═════ DATA

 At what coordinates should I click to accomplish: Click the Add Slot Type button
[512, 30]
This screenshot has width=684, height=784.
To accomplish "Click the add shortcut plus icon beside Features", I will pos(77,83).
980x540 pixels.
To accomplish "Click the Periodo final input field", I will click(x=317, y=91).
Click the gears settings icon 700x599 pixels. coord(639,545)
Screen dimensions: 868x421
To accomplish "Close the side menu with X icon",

══════════
═════ DATA

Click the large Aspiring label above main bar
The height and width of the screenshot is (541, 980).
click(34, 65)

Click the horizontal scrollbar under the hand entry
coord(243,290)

══════════
═════ DATA

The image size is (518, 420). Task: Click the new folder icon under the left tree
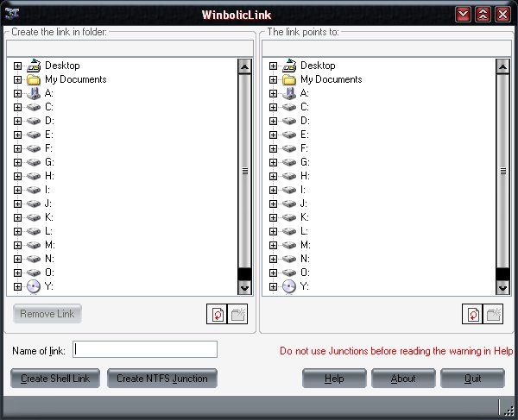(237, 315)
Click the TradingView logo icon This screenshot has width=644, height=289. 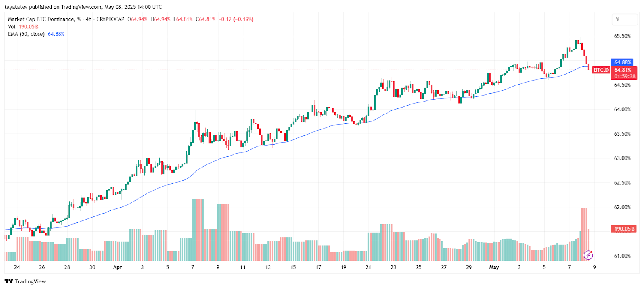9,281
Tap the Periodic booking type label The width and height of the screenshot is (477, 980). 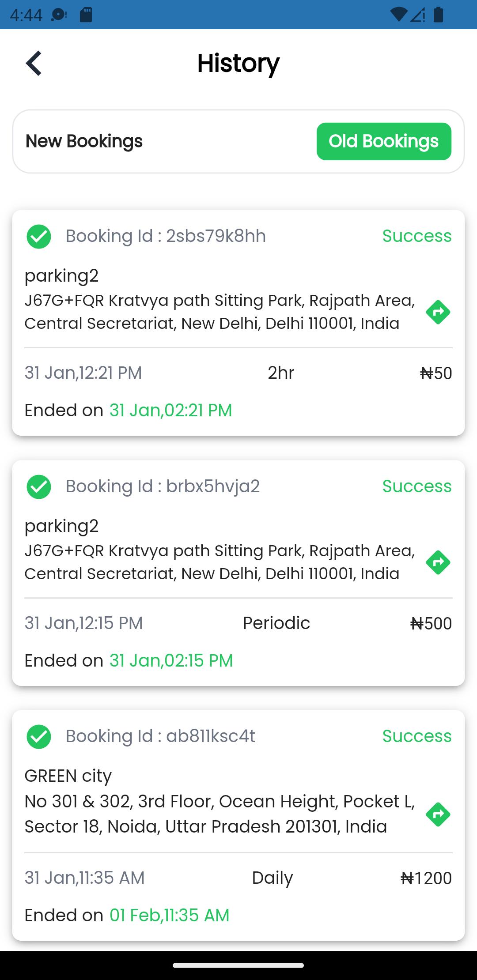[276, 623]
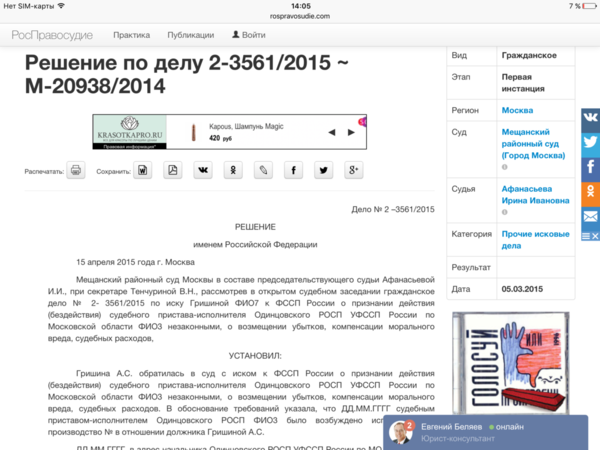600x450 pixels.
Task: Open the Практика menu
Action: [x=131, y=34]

══════════

- TASK
Using the entries above, repeat only the lines from the one containing "Click the gears" through the one containing "the side menu", end lines included.

- EXERCISE SOLUTION
Click the gears settings icon 700x599 pixels. coord(639,545)
Screen dimensions: 868x421
To accomplish "Close the side menu with X icon",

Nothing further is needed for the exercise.